Respiratory Alkalosis

Respiratory alkalosis results from rapid breathing that causes the body to emit too much carbon dioxide too quickly. Because carbon dioxide functions as an acid in the body, this causes alkalinity to rise. Causes of respiratory alkalosis include such minor conditions as hyperventilation and high fever, but also more serious conditions such as chronic respiratory diseases that impair breathing, liver disease and salicylate poisoning, MedlinePlus reports. Even being at high altitudes can cause excess carbon dioxide emissions, leading to alkalosis.

Metabolic Alkalosis

Metabolic alkalosis occurs less commonly than the respiratory form. It typically develops when too much acid is lost from the stomach, either via excessive vomiting or because the stomach had to be suctioned, Merck reports. Less commonly, you can develop metabolic alkalosis from consuming large quantities of alkaline substances, such as baking soda. Malfunctioning kidneys can also contribute to alkalosis if they body excretes too much sodium and potassium, altering your pH level.

Signs and Symptoms

When your acid levels drop too low, many of your body systems may become impaired, causing a variety of symptoms that may seem unrelated. Nausea and vomiting can occur, along with muscle twitches, hand tremors, lightheadedness and numbness and tingling in the extremities, MedlinePlus reports.
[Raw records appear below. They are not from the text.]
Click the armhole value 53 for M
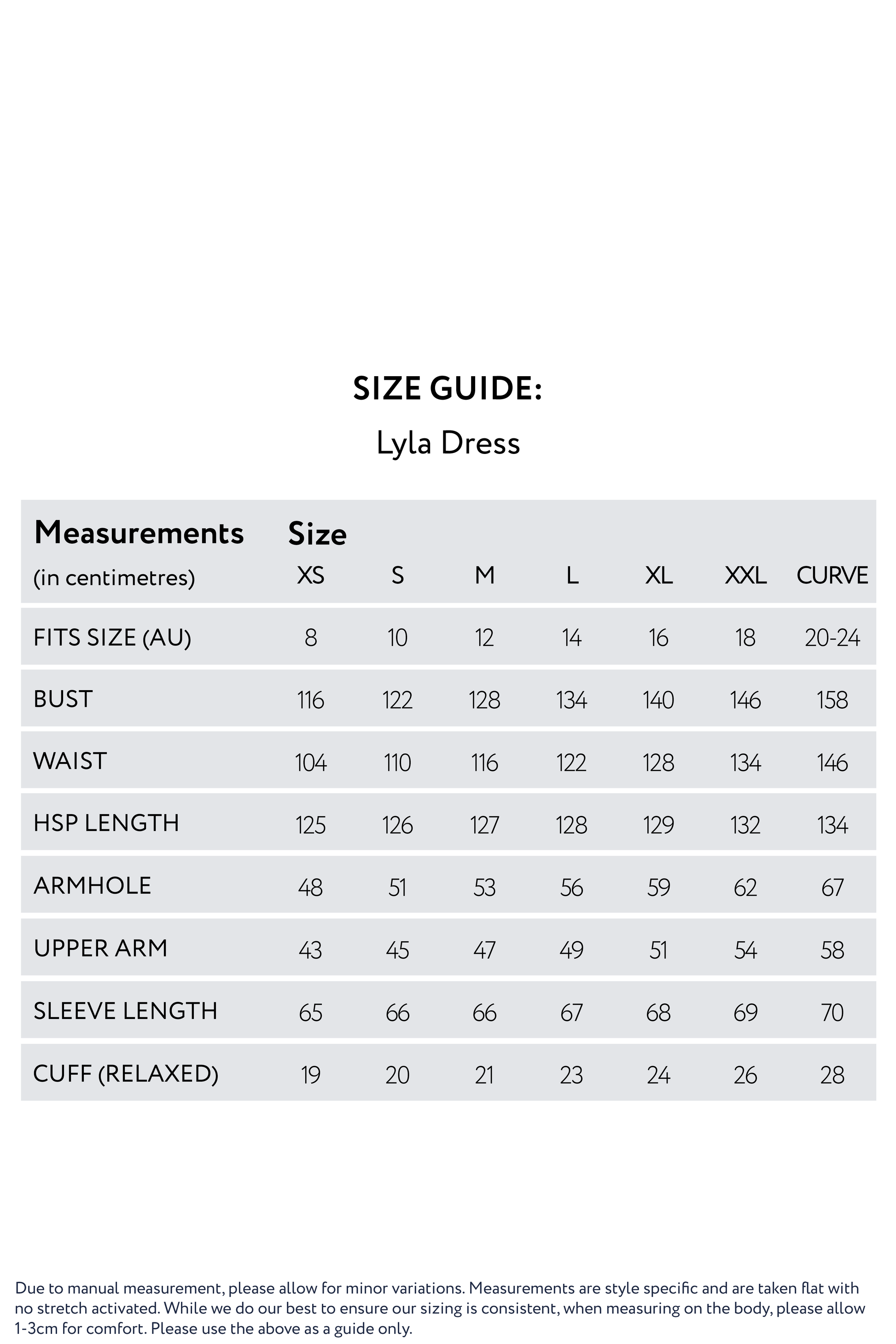484,887

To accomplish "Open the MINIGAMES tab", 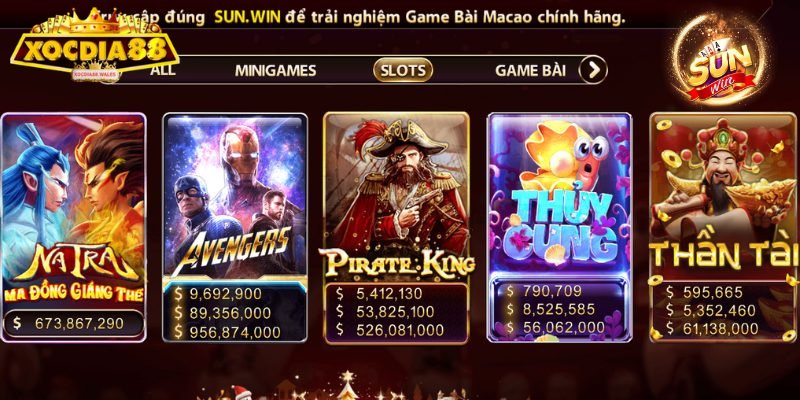I will pos(276,70).
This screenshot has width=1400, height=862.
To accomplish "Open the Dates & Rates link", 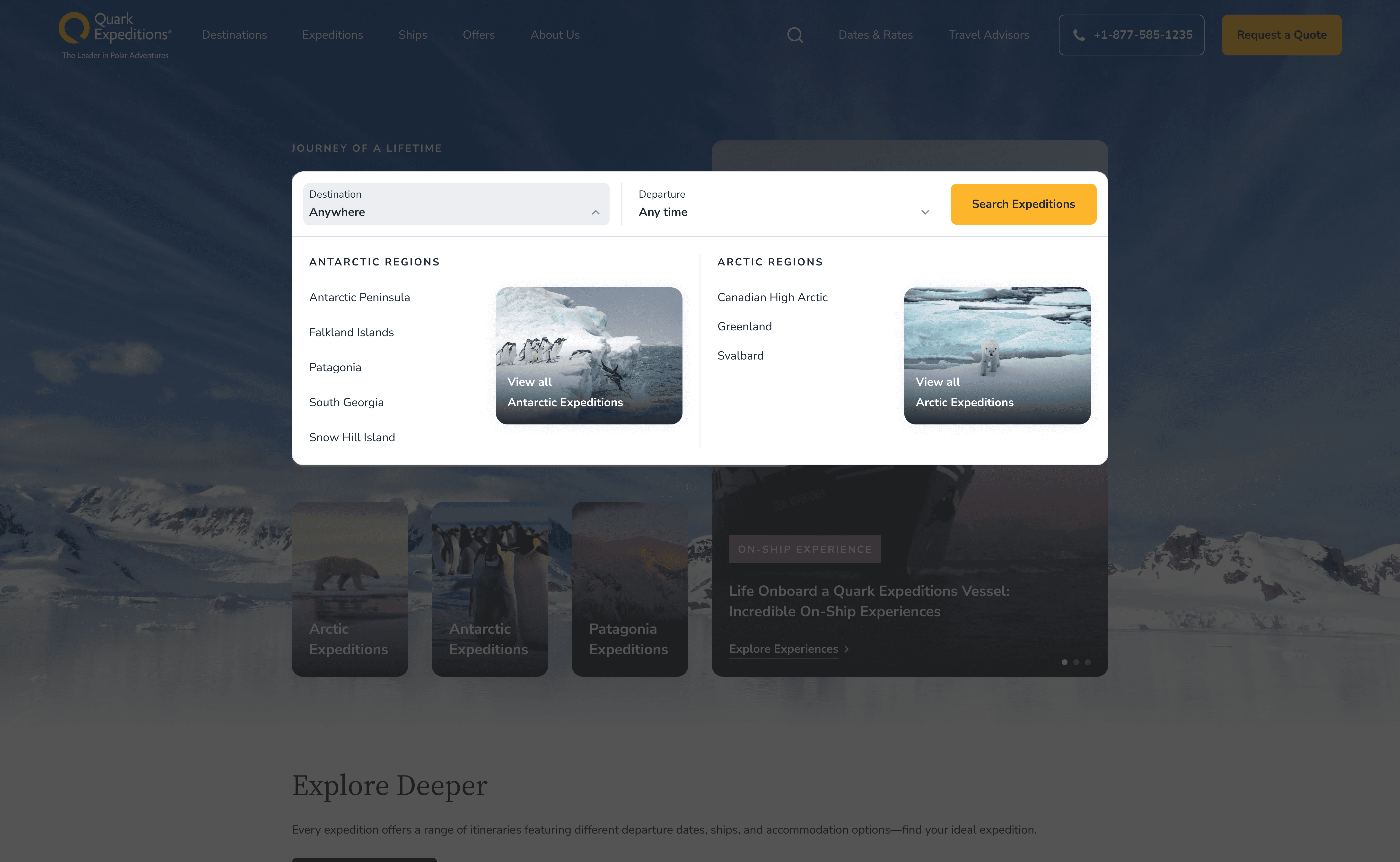I will tap(875, 35).
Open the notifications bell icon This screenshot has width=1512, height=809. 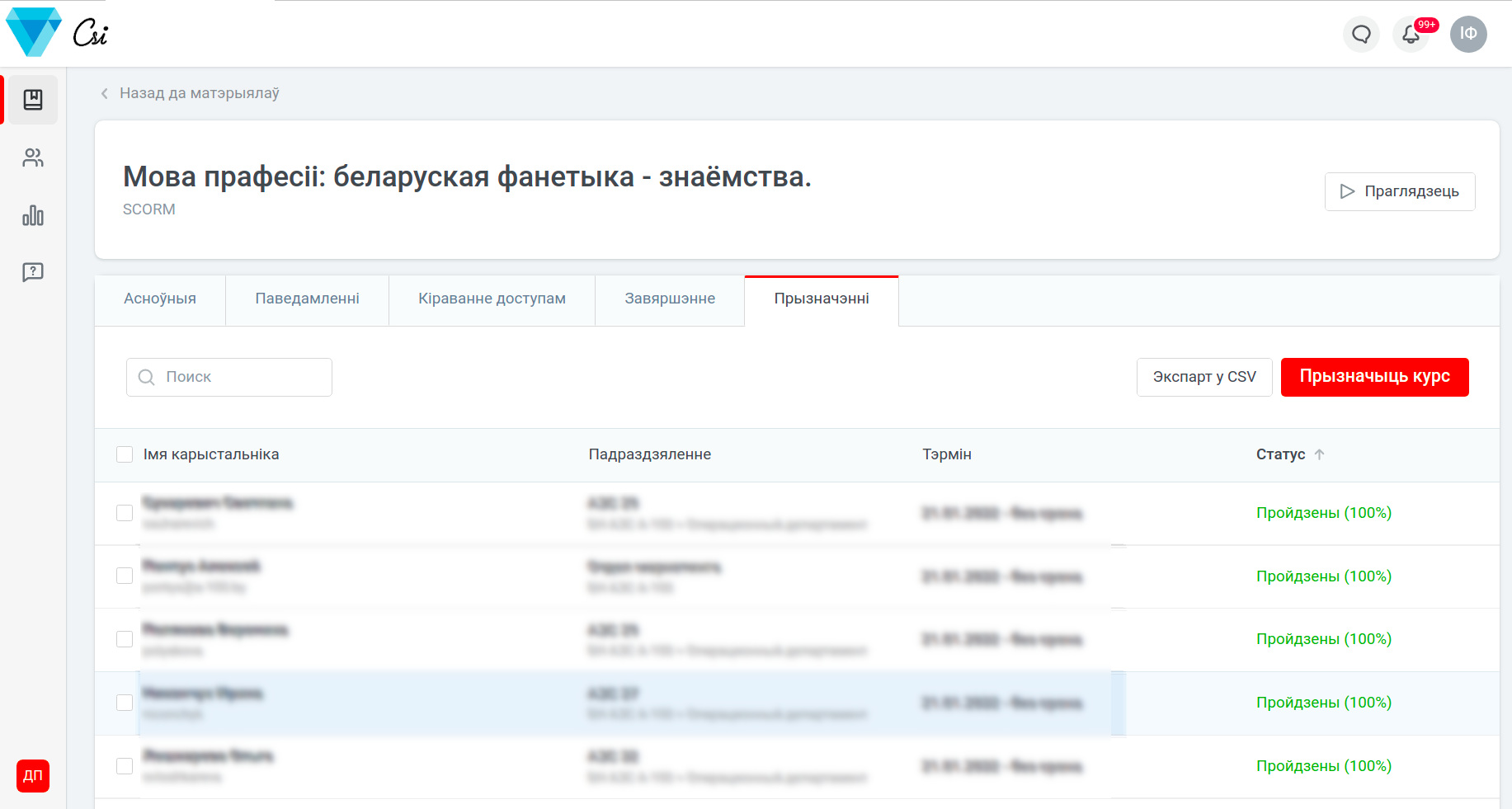click(x=1411, y=35)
As the condition progresses, neurological and muscle function can deteriorate even further, causing confusion or even a coma, along with prolonged muscle contractions.

Treatment

If blood testing shows your acid levels are too low, medical professionals will determine the cause before deciding on a course of treatment. In cases of respiratory alkalosis, oxygen therapy can help bring pH levels into a normal range. If you are hyperventilating, breathing into a paper bag can help because you will rebreathe some of the carbon dioxide your body needs to add more acid to your bloodstream. For metabolic acidosis, treatment often involves treating the cause, such as kidney malfunction, while also replacing lost fluids and electrolytes. In cases where the acidity is so low that the nervous system becomes impaired, doctors may opt to give a diluted form of acid intravenously.